ZFS issues upon selecting previous NixOS version at boot menu

I run encrypted ZFS with NixOS on my desktop. I recently bought some hard drives to use as bulk media storage as my phone and laptop were running out of space. I read up on ZFS documentation, ran sudo zpool create storage mirror /dev/sda /dev/sdb (unencrypted intentionally - it’s on my todo list to switch my desktop to be fully unencrypted so I can reboot remotely), and everything seemed to go well. ZFS auto-mounted the storage at /storage without explicit configuration from me. This was all fine and dandy and worked well before and after reboots.

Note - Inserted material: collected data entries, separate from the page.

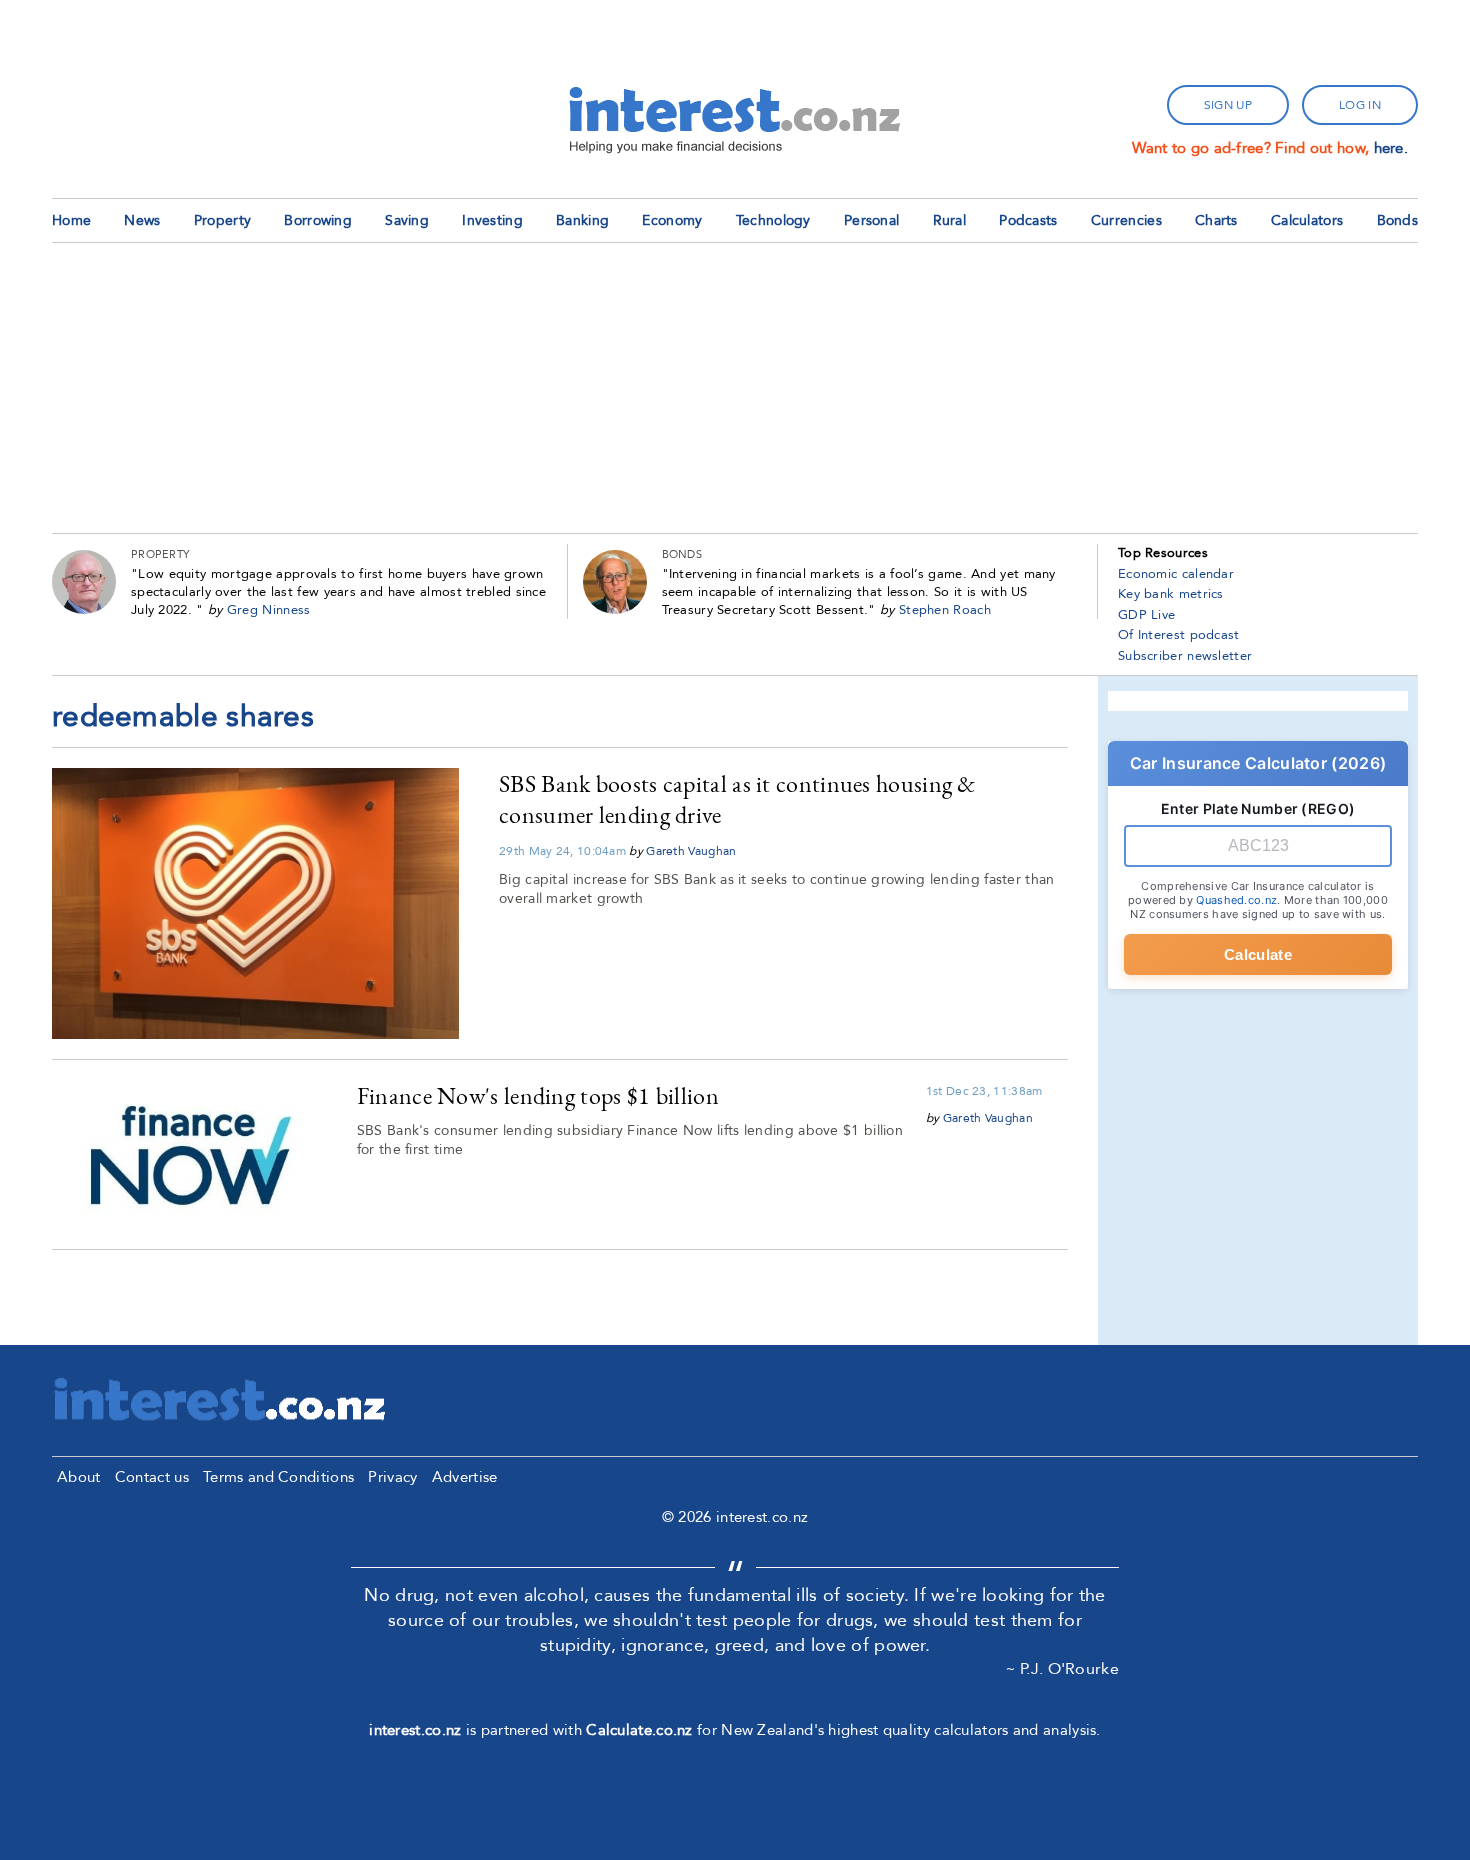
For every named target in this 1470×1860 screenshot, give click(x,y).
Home (71, 220)
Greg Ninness (269, 610)
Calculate (1258, 954)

This morning I was attempting to upgrade NixOS, but hit several problems (broken package builds, but more annoyingly bugs in nixos-rebuild). In my process of trying to get builds to work, I rolled back to an earlier NixOS install from the boot menu (likely one before I had set up the ZFS configuration) and rebuilt (without the broken package) from there. The rebuild (and upgrade) succeeded. A little while later, I noticed /storage was empty. This freaked me out quite a deal.

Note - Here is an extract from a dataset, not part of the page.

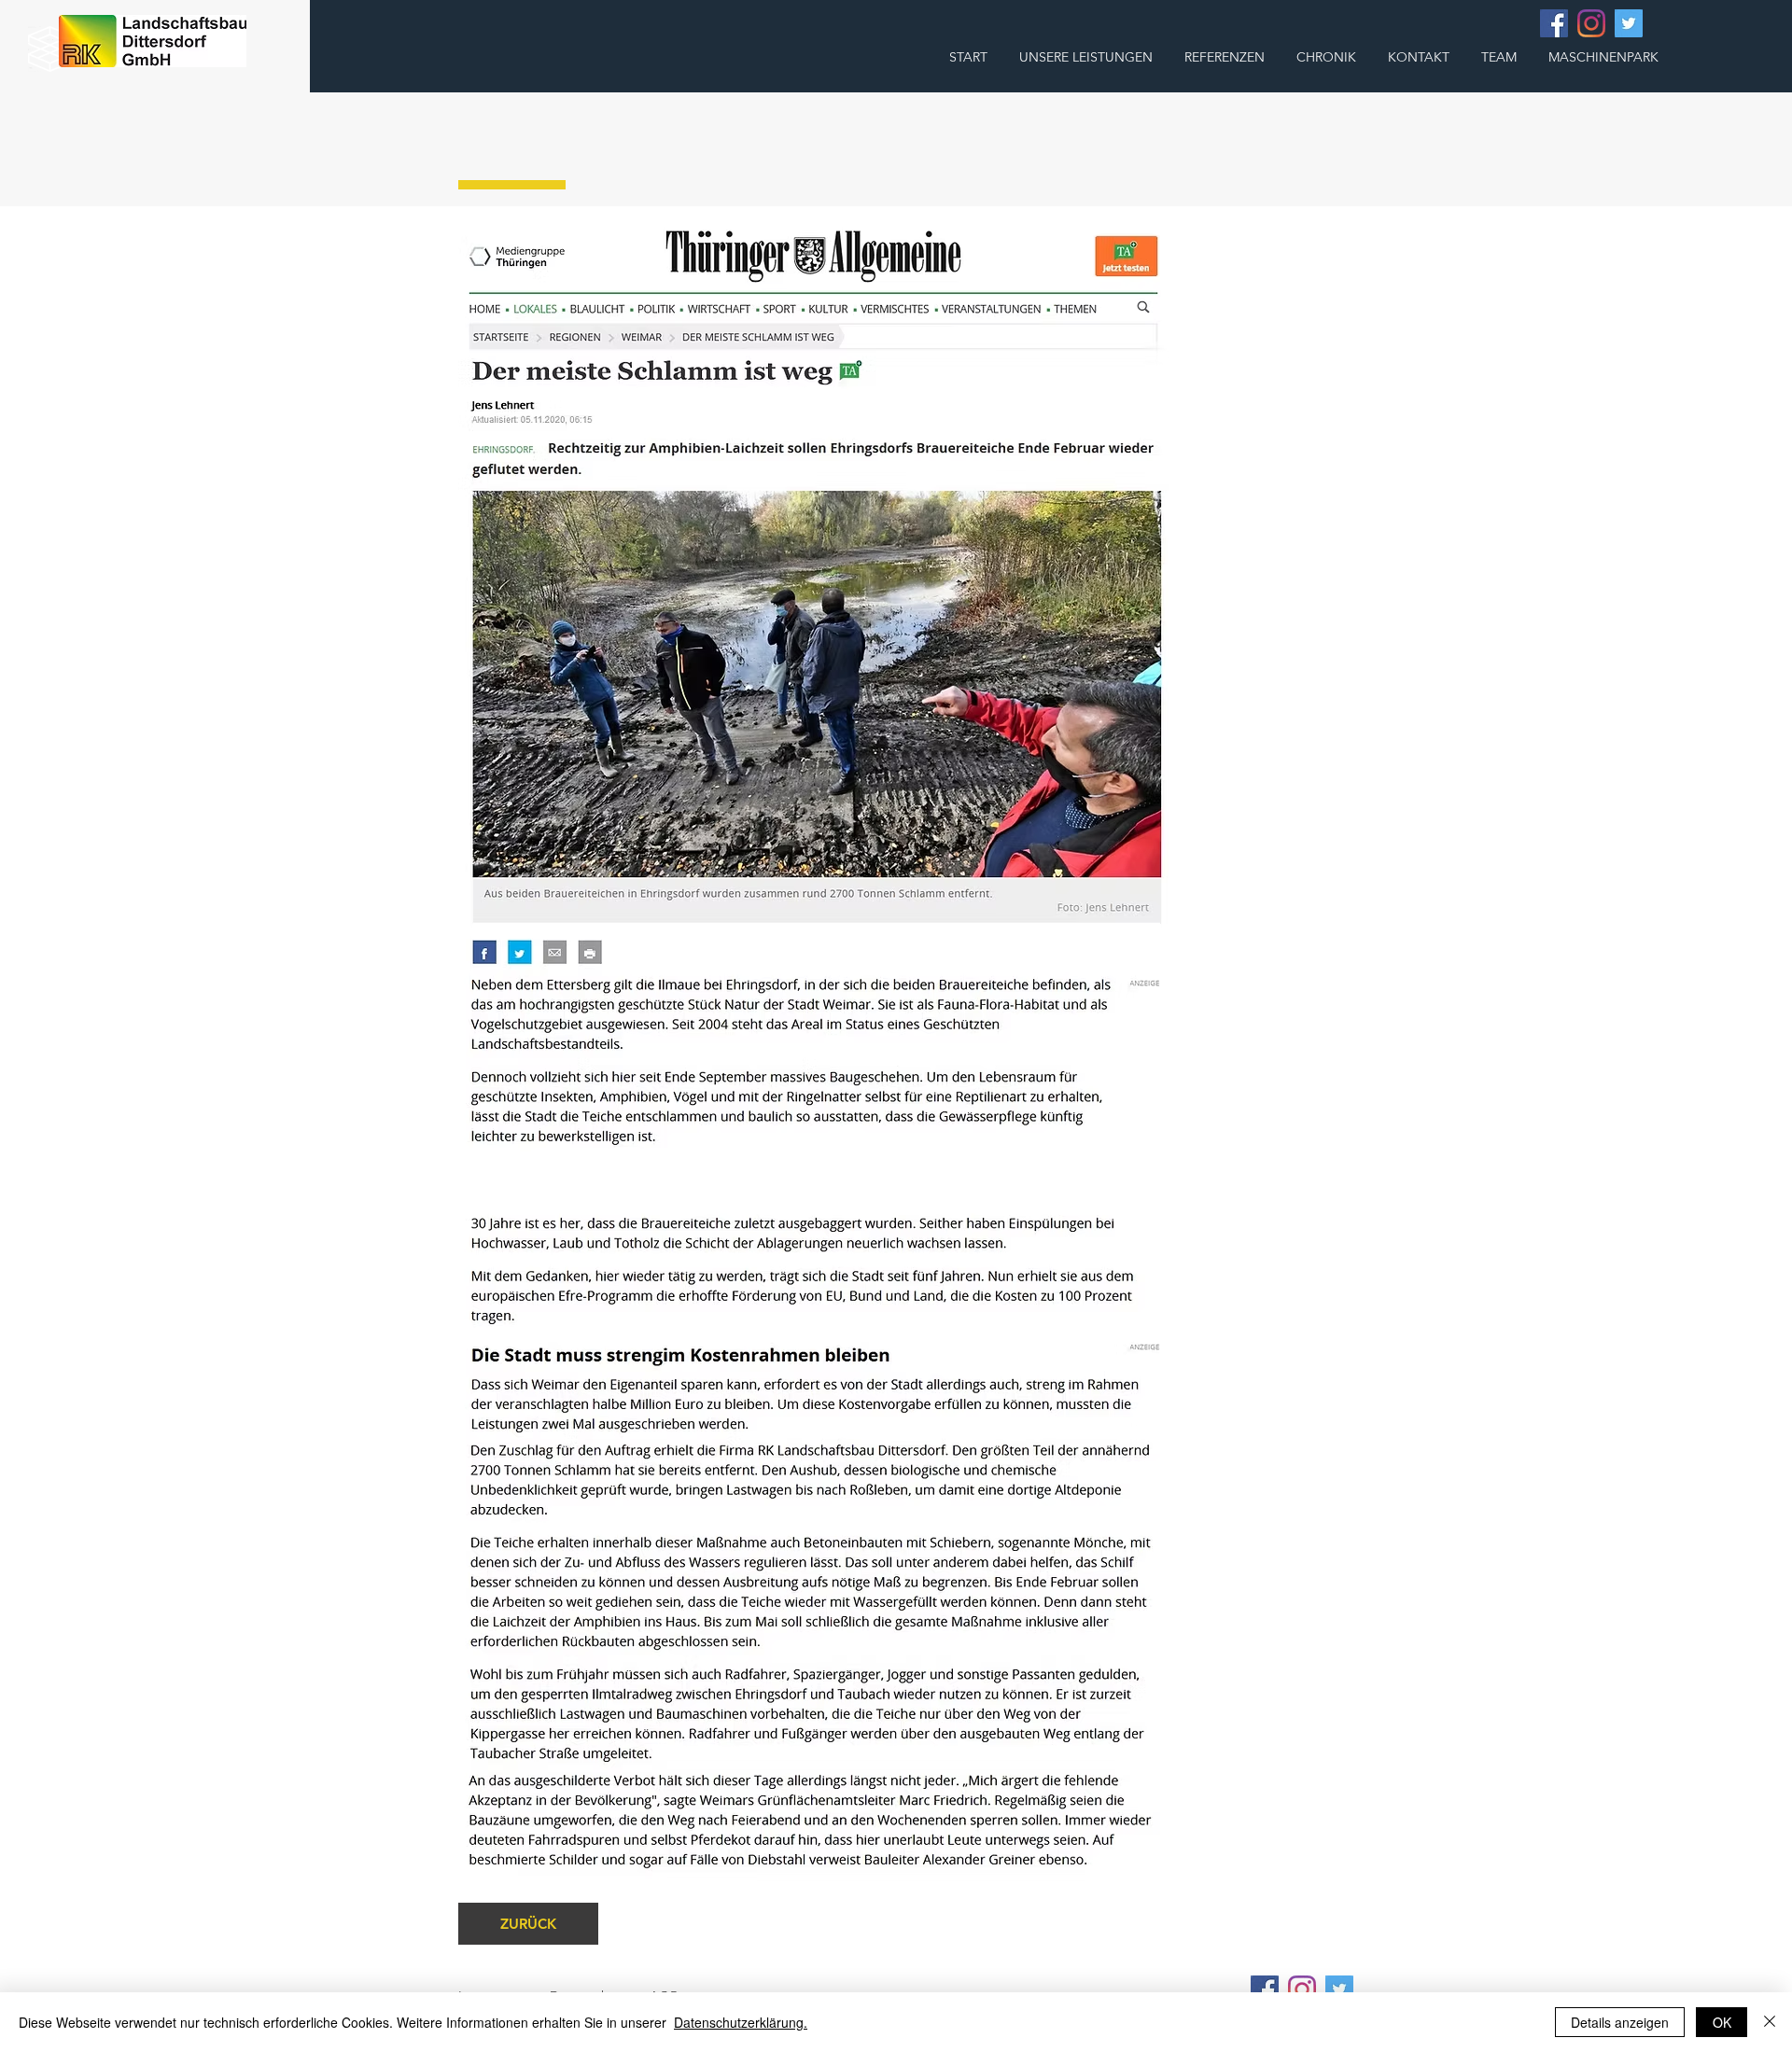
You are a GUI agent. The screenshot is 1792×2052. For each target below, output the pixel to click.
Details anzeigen (1620, 2022)
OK (1722, 2022)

I started trying to figure out why ZFS didn’t load in my drives. Nothing came up immediately in any of the ZFS systemd service statuses. While fdisk recognized the physical drives existed, zpool status, zfs list, and zfs mount did not. I started looking around to see if anyone else had this problem and could not find anything: though it’s a little hard to search for. Then I tried adding the /storage drive to fileSystems in my hardware configuration file: fileSystems."/storage" = { device = "storage"; fsType = "zfs"; };. This was a very bad idea. Upon running nixos-rebuild --upgrade my desktop crashed to tell me “You are in emergency mode.”

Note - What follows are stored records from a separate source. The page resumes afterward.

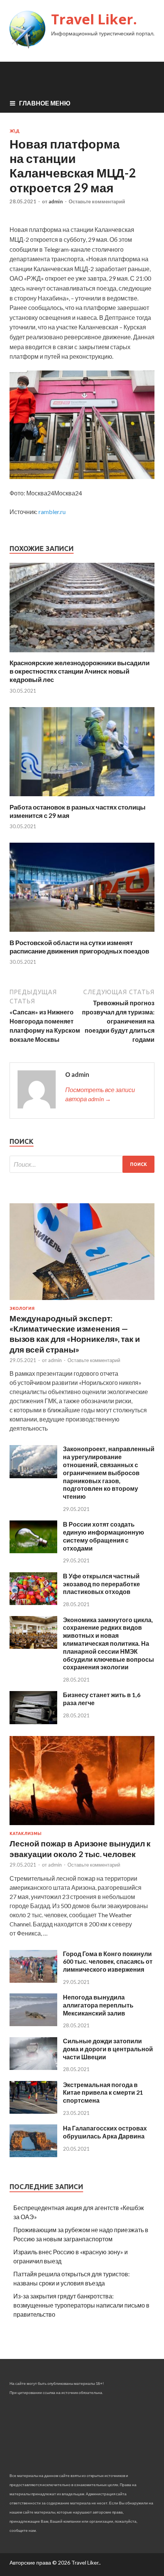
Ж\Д (14, 131)
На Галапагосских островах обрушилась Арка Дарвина (105, 2132)
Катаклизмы (26, 1833)
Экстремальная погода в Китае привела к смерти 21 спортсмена (103, 2092)
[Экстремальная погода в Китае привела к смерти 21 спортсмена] (33, 2111)
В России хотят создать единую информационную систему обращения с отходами (103, 1535)
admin (55, 201)
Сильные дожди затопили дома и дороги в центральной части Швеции (108, 2048)
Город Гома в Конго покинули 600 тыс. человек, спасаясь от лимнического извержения (108, 1961)
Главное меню (45, 103)
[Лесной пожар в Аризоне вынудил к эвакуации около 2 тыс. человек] (82, 1826)
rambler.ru (52, 511)
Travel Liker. (94, 19)
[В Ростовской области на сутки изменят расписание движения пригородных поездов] (82, 933)
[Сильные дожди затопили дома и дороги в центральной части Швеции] (33, 2067)
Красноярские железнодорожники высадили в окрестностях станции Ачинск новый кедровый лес (80, 671)
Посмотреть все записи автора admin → (100, 1094)
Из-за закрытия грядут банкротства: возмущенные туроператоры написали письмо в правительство (81, 2305)
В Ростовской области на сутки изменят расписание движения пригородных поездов (79, 947)
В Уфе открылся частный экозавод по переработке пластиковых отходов (101, 1583)
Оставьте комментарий (97, 201)
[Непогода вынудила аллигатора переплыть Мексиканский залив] (33, 2023)
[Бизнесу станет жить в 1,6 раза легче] (33, 1721)
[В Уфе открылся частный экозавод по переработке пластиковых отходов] (33, 1602)
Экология (22, 1308)
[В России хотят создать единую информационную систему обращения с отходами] (33, 1550)
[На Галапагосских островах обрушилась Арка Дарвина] (33, 2154)
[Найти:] (82, 1164)
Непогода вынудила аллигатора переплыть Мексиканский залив (98, 2005)
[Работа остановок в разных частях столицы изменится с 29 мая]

So, some stuff I could really use some help with:

  1. Why does ZFS not recognize that my two drives at /dev/sda and /dev/sdb should form a mirrored pool? fdisk certainly recognizes that these drives exist. But zfs list, zpool status, etc show no indication that they do.

  2. What was it that likely happened to get my drives into this unreadable state to begin with? Was it rolling back to an earlier boot version from the boot menu? Was it rebuilding the system? Was it upgrading the system?

  3. What did adding the drives to fileSystems do that made my computer immediately choke and die?

  4. How can I avoid this in the future, recover my data now, and get ZFS to auto-mount my mirrored storage drives at /storage?

Any help or suggestions for debugging would be appreciated. I’m really very worried I’ve accidentally corrupted the data on these drives.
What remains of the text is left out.